The 2029 Notes will bear interest at the rate of % per year, the 2034 Notes will bear interest at the rate of % per year, the 2054 Notes will bear interest at the rate of % per year and the 2064 Notes will bear interest at the rate of % per year. Interest on the Notes will be payable semi-annually on and , commencing , .
The 2029 Notes will mature on , 2029, the 2034 Notes will mature on , 2034, the 2054 Notes will mature on , 2054 and the 2064 Notes will mature on , 2064.
We may redeem the Notes of any series, in whole or in part, at any time, each at the applicable redemption prices indicated under the heading “Description of the Notes—Optional Redemption” beginning on page S-11 of this prospectus supplement. The Notes will rank equally with all of our other existing and future unsecured and unsubordinated indebtedness from time to time outstanding.
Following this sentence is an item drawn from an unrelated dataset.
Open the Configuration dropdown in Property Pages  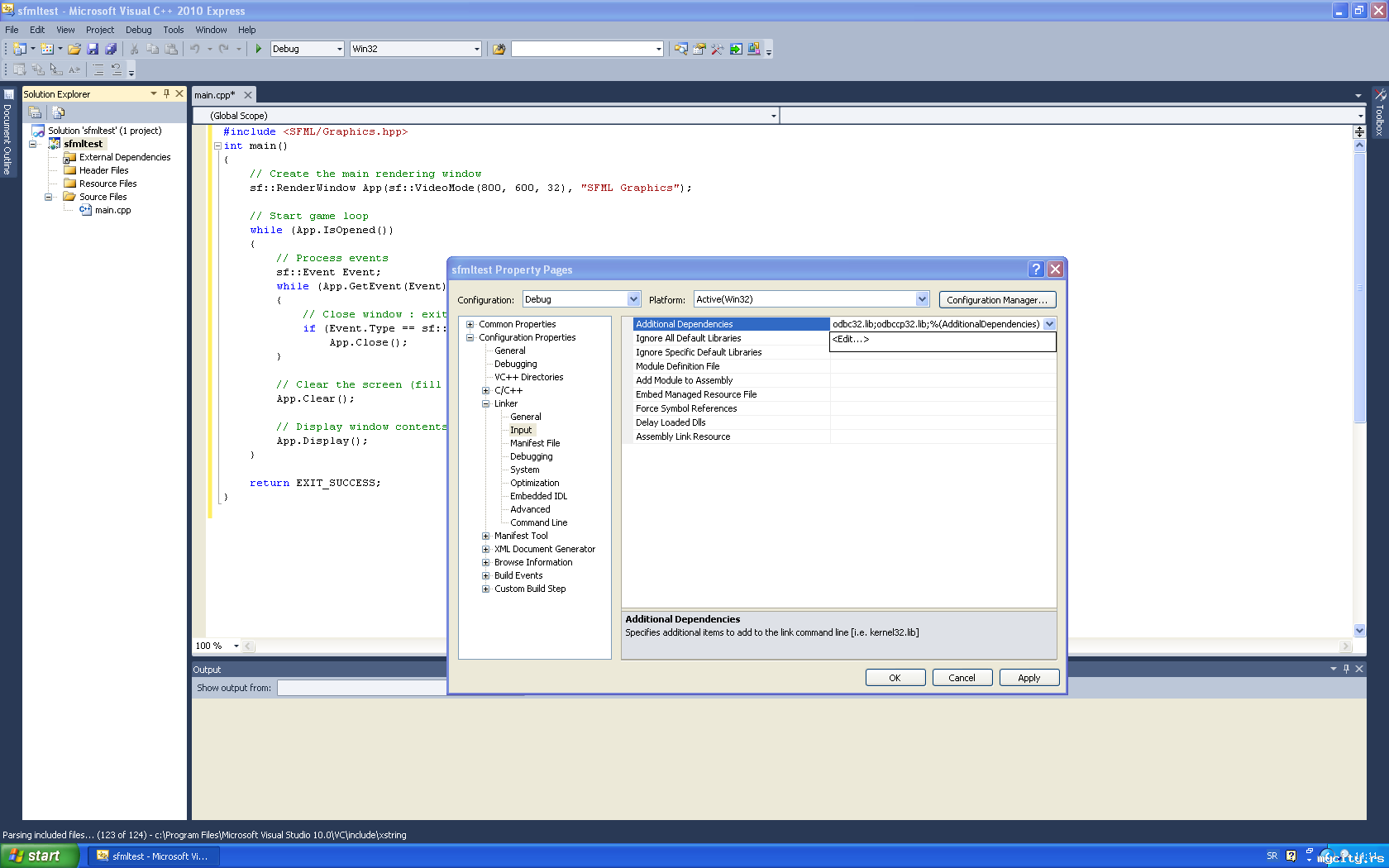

Investing in the Notes involves risks. See “Risk Factors” beginning on page S-5 of this prospectus supplement and see Part I, Item 1A. “Risk Factors” of our Annual Report on Form 10-K for the fiscal year ended May 31, 2024, which is incorporated by reference herein, for a discussion of certain risks that should be considered in connection with an investment in the Notes.
Neither the U.S. Securities and Exchange Commission nor any state securities commission has approved or disapproved of the Notes or determined if this prospectus supplement or the accompanying prospectus is truthful or complete. Any representation to the contrary is a criminal offense.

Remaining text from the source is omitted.